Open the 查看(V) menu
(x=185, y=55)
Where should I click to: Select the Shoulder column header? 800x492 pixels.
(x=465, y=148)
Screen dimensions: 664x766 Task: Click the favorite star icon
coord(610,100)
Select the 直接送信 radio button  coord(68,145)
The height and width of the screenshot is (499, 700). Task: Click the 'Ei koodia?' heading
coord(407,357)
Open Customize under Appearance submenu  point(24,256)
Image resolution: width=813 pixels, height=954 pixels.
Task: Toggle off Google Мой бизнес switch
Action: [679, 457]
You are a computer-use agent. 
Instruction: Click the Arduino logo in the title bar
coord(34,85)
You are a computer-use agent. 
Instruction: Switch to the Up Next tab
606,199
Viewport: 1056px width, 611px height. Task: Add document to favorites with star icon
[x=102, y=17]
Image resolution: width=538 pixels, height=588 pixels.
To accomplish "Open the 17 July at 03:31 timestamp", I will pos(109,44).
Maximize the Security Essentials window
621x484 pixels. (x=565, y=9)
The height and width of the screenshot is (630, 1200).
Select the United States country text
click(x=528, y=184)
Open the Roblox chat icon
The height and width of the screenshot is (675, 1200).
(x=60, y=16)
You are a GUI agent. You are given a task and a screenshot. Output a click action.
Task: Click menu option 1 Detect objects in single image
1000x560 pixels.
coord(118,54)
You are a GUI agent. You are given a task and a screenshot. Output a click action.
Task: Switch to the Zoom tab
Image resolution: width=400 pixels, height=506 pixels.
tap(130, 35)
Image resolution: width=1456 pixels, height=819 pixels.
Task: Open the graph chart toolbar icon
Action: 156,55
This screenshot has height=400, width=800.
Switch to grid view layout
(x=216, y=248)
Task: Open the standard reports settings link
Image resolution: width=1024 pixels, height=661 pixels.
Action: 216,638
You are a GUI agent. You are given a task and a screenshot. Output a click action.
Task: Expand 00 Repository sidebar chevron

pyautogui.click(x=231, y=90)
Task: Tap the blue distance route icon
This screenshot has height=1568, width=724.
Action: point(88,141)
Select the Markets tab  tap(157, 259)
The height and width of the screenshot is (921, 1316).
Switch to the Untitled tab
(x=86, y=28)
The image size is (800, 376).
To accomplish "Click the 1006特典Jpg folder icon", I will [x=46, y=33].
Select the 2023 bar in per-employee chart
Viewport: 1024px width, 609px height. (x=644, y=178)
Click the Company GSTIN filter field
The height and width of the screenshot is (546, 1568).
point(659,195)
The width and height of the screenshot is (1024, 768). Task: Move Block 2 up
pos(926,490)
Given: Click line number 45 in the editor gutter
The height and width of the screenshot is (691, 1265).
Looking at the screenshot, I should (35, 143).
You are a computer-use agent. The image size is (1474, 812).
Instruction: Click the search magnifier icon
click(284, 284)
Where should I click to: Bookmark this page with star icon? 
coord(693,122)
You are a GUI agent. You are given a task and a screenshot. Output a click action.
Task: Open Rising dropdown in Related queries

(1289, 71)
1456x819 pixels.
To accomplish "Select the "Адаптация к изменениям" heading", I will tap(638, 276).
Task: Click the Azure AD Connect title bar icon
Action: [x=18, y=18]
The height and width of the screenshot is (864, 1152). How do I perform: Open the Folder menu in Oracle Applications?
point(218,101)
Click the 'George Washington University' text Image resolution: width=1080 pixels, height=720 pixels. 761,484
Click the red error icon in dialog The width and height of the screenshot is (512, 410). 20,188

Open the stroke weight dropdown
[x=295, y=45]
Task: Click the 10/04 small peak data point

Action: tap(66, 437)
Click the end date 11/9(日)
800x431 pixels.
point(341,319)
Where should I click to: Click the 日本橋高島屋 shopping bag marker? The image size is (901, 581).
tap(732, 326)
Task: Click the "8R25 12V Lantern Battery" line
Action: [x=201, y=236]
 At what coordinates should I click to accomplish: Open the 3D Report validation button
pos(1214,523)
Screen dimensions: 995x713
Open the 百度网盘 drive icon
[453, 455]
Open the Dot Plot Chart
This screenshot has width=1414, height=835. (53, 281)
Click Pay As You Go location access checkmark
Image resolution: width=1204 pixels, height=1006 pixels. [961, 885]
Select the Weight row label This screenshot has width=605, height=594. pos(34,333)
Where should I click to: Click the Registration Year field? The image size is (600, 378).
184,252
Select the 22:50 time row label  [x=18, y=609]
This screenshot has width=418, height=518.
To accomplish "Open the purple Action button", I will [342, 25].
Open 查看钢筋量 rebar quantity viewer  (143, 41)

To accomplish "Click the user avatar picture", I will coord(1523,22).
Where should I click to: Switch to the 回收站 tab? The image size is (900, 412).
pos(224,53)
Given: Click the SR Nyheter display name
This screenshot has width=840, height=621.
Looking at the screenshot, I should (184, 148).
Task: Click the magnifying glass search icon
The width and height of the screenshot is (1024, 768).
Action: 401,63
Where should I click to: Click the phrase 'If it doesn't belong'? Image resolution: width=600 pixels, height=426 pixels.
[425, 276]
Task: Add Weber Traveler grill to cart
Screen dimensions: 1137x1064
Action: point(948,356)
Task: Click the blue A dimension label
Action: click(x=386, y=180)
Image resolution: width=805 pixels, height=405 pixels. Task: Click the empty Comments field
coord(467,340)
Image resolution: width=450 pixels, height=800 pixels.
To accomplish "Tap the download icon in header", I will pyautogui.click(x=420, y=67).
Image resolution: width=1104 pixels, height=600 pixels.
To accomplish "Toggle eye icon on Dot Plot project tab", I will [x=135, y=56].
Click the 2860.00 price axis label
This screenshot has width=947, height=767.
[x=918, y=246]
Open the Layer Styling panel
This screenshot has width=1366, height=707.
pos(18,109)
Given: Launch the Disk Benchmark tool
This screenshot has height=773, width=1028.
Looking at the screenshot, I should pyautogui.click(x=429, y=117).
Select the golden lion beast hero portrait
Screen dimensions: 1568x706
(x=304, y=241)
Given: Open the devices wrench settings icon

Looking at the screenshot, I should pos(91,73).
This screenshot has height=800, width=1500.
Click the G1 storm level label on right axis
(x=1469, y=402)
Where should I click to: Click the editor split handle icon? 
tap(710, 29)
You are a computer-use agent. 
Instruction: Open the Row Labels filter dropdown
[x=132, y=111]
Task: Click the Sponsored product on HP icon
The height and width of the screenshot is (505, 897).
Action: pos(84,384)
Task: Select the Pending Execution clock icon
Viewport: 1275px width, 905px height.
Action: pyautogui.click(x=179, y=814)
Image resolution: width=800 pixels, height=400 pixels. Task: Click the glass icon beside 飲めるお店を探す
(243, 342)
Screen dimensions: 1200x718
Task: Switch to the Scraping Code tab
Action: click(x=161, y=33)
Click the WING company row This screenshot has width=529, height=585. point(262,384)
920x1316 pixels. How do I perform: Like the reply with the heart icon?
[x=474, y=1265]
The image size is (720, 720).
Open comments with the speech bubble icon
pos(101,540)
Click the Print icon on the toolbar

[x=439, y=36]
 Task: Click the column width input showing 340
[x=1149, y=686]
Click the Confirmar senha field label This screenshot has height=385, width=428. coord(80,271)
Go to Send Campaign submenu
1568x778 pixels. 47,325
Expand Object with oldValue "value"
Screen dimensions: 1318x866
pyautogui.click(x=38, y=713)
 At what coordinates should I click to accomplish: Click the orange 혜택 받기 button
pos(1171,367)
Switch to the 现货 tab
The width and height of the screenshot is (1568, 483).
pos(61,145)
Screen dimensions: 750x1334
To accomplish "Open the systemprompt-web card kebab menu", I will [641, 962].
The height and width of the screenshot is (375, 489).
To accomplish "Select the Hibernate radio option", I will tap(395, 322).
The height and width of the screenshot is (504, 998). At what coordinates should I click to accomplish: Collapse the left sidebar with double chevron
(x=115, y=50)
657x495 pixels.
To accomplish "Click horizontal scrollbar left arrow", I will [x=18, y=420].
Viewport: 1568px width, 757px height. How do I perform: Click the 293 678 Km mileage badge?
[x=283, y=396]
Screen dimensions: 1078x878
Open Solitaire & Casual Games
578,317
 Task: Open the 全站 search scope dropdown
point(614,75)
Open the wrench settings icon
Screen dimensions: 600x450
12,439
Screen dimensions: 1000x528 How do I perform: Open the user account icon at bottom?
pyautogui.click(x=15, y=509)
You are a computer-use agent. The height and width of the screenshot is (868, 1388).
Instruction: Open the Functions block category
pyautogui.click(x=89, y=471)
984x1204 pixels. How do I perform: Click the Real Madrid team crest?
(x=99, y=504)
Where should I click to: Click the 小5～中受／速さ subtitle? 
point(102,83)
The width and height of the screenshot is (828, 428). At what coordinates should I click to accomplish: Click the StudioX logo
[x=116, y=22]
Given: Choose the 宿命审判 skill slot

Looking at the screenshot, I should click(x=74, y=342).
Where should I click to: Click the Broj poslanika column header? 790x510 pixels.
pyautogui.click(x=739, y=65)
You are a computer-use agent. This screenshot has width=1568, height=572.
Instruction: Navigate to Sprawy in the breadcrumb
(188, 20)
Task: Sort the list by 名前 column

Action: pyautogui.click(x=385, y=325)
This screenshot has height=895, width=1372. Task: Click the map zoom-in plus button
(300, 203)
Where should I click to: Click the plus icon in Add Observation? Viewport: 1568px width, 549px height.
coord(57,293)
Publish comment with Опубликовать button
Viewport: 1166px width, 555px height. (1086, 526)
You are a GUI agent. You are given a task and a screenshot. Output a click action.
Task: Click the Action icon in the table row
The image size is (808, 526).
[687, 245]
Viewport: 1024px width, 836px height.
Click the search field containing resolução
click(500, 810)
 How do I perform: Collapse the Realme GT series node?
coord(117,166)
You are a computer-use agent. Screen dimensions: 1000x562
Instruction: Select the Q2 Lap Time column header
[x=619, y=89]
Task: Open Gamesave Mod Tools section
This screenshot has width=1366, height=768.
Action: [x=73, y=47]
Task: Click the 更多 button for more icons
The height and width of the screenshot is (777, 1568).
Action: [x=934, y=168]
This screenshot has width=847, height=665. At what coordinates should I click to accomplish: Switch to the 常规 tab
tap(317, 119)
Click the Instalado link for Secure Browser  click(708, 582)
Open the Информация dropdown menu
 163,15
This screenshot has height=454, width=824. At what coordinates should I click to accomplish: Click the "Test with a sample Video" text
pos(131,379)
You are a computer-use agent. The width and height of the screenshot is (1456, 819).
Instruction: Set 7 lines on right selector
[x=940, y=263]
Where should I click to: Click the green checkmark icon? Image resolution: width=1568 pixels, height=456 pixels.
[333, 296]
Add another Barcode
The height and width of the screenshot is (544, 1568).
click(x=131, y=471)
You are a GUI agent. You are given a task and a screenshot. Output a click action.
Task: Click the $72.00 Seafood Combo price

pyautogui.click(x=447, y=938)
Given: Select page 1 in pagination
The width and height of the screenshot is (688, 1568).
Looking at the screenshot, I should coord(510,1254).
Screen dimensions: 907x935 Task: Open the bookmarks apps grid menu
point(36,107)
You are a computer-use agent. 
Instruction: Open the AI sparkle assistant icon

Directions: Retype exactly the lines above, from the one with "Select the golden lion beast hero portrait" through the one with "Expand Object with", inclusive.

Reply:
Select the golden lion beast hero portrait
Screen dimensions: 1568x706
(x=304, y=241)
Given: Open the devices wrench settings icon

Looking at the screenshot, I should pos(91,73).
This screenshot has height=800, width=1500.
Click the G1 storm level label on right axis
(x=1469, y=402)
Where should I click to: Click the editor split handle icon? 
tap(710, 29)
You are a computer-use agent. 
Instruction: Open the Row Labels filter dropdown
[x=132, y=111]
Task: Click the Sponsored product on HP icon
The height and width of the screenshot is (505, 897).
Action: pos(84,384)
Task: Select the Pending Execution clock icon
Viewport: 1275px width, 905px height.
Action: pyautogui.click(x=179, y=814)
Image resolution: width=800 pixels, height=400 pixels. Task: Click the glass icon beside 飲めるお店を探す
(243, 342)
Screen dimensions: 1200x718
Task: Switch to the Scraping Code tab
Action: click(x=161, y=33)
Click the WING company row This screenshot has width=529, height=585. point(262,384)
920x1316 pixels. How do I perform: Like the reply with the heart icon?
[x=474, y=1265]
The image size is (720, 720).
Open comments with the speech bubble icon
pos(101,540)
Click the Print icon on the toolbar

[x=439, y=36]
 Task: Click the column width input showing 340
[x=1149, y=686]
Click the Confirmar senha field label This screenshot has height=385, width=428. coord(80,271)
Go to Send Campaign submenu
1568x778 pixels. 47,325
Expand Object with oldValue "value"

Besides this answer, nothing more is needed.